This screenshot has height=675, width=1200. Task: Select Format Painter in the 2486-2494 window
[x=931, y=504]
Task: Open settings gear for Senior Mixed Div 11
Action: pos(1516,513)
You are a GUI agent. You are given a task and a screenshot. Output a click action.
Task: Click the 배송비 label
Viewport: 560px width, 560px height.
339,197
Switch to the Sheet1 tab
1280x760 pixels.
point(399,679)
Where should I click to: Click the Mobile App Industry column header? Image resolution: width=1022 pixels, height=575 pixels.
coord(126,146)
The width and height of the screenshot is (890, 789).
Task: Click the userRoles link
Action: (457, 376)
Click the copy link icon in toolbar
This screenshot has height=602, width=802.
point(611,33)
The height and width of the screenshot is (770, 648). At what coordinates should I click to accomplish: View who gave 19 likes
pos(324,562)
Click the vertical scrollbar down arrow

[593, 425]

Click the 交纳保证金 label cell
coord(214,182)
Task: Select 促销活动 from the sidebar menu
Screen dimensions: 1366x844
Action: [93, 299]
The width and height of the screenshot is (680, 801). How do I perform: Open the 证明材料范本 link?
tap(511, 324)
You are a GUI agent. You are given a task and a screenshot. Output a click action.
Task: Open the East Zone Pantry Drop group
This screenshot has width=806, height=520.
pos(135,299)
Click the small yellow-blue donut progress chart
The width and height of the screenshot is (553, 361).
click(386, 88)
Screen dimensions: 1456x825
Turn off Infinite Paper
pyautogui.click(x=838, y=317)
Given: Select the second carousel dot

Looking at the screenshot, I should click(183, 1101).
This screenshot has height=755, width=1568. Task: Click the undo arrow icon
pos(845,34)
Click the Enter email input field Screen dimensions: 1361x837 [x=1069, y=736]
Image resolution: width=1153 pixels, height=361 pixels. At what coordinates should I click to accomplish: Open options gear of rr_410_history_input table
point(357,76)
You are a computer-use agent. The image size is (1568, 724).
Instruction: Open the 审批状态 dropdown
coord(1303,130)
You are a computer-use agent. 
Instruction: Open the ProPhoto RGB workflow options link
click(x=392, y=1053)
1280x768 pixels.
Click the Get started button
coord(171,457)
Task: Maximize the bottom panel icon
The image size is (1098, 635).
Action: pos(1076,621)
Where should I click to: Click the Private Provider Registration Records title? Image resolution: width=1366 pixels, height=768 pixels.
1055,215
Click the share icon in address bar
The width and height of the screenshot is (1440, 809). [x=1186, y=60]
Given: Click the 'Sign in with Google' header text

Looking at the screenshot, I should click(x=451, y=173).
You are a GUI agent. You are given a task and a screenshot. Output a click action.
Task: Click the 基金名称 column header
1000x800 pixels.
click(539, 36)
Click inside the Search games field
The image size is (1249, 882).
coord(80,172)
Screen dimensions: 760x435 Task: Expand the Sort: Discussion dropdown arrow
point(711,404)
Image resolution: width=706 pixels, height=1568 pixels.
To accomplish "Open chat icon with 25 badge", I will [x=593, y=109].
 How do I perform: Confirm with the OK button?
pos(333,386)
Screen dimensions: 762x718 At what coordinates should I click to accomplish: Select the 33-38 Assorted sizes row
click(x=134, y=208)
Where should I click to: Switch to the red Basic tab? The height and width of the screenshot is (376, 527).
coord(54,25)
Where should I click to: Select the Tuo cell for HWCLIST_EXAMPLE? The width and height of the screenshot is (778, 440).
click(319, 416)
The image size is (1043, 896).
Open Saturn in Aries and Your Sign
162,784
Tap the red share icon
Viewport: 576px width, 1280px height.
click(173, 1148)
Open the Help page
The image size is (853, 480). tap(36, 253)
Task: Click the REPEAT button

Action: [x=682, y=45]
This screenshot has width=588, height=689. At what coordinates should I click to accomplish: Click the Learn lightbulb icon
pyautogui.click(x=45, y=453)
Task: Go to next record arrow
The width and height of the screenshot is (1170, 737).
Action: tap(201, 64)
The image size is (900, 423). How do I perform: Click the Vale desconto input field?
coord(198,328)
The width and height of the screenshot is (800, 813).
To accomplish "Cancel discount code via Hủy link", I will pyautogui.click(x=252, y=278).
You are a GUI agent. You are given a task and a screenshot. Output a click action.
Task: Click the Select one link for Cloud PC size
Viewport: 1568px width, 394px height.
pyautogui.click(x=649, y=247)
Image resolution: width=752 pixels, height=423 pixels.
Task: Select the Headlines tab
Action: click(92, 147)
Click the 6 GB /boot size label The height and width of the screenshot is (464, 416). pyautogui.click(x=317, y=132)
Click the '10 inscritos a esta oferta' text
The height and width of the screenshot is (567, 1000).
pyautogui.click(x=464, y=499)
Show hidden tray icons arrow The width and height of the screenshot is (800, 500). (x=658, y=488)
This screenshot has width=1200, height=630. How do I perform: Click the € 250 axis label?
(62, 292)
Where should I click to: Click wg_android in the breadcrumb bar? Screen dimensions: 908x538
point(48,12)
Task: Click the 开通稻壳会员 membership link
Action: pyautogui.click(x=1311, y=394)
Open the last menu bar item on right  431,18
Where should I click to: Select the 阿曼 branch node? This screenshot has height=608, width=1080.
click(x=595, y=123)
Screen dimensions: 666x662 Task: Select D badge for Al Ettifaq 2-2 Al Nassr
::::::::
**Work request**:
Check each line above for the string "menu" and copy every line that has it.

**Result of this exercise**:
Task: Select 促销活动 from the sidebar menu
Open the last menu bar item on right  431,18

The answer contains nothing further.